Listed entries:

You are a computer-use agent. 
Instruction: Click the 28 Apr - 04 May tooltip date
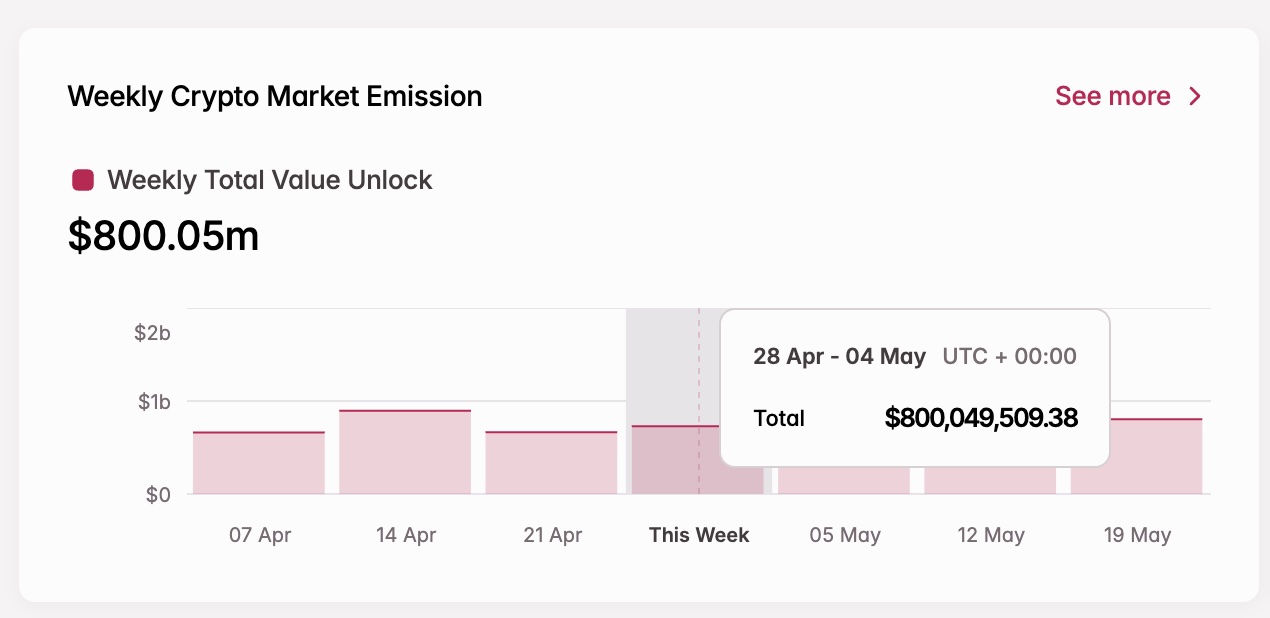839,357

---

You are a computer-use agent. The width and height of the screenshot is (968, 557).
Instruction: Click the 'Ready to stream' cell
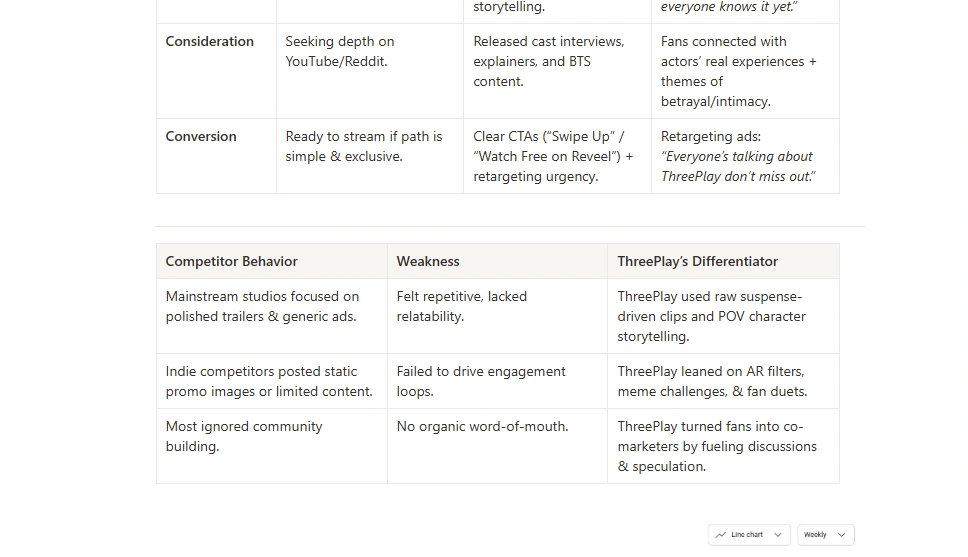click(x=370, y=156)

Directions: Output only the number of lines above holding "agent".

Task solution: 2